• **Stored data**:
★ ★ ★ ★ ★

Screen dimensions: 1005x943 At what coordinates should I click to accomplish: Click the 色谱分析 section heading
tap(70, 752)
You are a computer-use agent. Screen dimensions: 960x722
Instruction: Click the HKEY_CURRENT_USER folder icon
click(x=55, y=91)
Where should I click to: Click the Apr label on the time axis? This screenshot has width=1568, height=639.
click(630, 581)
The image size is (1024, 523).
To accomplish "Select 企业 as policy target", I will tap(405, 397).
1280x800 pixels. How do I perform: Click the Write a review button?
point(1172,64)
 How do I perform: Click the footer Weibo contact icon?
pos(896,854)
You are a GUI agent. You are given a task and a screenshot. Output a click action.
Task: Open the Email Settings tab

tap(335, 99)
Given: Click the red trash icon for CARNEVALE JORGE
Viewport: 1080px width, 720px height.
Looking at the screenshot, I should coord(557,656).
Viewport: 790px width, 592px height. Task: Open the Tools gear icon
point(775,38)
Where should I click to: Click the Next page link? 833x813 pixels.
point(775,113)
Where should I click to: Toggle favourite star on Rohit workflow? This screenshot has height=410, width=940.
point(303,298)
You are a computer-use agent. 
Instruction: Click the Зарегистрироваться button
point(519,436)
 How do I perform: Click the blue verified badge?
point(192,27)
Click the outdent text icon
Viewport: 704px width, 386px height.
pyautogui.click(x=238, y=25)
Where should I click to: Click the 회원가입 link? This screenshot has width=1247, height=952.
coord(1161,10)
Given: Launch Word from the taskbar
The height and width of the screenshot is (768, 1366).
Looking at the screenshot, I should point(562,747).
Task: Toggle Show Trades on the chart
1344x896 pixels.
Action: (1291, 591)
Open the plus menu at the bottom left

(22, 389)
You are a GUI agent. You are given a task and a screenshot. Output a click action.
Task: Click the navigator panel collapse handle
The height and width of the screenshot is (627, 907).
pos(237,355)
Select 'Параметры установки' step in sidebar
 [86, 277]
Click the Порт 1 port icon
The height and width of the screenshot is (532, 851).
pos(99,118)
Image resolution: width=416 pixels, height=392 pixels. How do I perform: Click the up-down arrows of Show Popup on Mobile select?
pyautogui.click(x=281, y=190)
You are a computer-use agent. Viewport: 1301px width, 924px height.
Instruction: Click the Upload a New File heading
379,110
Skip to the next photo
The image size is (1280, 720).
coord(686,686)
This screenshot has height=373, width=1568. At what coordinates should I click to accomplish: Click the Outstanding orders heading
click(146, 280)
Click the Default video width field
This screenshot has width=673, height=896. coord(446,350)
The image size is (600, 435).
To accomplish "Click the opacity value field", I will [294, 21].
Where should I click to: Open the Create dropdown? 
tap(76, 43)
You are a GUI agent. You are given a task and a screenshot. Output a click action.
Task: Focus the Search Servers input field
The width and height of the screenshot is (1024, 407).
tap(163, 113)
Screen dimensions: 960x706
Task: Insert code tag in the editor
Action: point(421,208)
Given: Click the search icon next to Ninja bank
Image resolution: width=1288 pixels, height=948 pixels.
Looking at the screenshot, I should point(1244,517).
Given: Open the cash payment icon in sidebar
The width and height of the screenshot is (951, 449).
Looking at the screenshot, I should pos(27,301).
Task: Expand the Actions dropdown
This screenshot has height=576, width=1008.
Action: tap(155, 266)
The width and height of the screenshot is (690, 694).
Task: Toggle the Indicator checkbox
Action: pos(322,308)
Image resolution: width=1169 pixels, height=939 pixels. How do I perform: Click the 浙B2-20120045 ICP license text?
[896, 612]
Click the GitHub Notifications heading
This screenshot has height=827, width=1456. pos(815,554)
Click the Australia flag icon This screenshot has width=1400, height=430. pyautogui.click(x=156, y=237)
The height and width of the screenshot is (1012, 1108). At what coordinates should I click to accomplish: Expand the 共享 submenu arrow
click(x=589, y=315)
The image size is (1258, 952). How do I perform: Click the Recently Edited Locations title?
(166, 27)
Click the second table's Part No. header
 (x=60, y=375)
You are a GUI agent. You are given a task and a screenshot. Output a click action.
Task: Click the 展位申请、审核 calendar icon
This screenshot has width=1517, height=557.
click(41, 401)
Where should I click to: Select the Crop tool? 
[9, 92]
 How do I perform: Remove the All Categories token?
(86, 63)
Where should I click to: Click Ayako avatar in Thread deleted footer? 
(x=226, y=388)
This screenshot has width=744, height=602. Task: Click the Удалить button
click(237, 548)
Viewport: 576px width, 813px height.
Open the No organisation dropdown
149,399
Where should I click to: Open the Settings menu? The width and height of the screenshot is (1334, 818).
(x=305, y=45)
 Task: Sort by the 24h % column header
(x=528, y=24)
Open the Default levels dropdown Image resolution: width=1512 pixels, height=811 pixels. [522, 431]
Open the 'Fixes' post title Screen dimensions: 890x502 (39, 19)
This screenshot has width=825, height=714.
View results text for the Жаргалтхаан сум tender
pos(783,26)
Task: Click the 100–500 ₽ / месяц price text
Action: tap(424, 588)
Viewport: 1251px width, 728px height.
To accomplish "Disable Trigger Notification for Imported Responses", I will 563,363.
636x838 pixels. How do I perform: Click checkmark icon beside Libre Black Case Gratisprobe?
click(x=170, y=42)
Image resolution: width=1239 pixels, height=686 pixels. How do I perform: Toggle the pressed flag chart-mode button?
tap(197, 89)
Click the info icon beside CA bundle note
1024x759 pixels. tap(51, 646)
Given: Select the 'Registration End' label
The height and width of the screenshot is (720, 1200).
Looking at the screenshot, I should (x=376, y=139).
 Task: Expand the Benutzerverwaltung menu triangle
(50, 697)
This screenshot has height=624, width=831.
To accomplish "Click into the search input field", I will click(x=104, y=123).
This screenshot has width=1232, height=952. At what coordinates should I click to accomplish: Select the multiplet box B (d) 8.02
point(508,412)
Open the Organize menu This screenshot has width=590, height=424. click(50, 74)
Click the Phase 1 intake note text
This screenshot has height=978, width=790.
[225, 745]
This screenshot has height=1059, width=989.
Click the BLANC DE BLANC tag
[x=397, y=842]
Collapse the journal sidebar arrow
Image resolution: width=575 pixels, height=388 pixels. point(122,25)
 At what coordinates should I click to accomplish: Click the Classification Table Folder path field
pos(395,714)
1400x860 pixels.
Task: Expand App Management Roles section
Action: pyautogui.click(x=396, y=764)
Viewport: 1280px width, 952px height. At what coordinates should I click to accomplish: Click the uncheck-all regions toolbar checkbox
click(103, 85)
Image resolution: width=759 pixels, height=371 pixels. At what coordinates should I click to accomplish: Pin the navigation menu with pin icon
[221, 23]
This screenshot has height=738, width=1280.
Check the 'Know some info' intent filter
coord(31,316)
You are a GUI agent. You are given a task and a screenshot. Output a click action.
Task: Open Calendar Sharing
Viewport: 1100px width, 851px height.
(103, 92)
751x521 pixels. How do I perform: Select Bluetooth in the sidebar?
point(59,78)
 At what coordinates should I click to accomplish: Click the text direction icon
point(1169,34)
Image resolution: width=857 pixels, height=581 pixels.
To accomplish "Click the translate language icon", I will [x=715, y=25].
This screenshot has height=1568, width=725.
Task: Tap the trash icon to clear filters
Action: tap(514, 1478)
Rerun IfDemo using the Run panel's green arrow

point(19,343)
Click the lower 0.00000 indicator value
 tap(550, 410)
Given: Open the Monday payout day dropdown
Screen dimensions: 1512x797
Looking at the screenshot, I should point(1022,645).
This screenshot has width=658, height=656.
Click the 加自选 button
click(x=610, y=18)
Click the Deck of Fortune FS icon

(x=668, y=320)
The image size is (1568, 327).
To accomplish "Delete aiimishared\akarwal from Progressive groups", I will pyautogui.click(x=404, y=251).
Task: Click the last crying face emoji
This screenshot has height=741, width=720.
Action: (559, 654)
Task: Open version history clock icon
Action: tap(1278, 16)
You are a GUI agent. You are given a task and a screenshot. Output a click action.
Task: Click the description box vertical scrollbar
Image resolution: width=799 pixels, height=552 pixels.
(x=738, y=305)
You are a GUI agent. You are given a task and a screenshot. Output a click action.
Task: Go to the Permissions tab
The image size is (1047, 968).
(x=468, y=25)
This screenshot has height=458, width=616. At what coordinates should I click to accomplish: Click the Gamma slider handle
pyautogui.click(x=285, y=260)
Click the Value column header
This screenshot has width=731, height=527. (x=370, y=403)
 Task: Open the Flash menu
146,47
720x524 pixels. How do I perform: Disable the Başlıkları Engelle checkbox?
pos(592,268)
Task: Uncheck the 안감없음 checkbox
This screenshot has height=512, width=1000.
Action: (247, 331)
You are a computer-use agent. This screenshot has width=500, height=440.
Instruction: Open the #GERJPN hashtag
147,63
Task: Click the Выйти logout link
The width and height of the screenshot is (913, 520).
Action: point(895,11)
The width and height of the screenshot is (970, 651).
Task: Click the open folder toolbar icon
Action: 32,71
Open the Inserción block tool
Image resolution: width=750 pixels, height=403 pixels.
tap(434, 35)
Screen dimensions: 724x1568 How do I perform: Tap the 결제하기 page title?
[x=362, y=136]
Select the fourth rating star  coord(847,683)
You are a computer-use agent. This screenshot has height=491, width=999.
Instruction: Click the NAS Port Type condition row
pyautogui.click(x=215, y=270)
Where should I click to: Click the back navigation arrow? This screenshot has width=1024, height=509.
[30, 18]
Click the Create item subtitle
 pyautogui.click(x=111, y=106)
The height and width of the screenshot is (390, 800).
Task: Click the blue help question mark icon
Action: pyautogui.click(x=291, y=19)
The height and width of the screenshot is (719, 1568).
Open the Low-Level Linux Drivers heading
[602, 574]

★ ★ ★ ★ ★

• **Activity**: Write out, from the lines above, only those from the line with "Where should I click to: Open the Settings" to the line with "This screenshot has width=825, height=714.", exactly as given, including the first and the last.

• **Task output**:
Where should I click to: Open the Settings menu? The width and height of the screenshot is (1334, 818).
(x=305, y=45)
 Task: Sort by the 24h % column header
(x=528, y=24)
Open the Default levels dropdown Image resolution: width=1512 pixels, height=811 pixels. [522, 431]
Open the 'Fixes' post title Screen dimensions: 890x502 (39, 19)
This screenshot has width=825, height=714.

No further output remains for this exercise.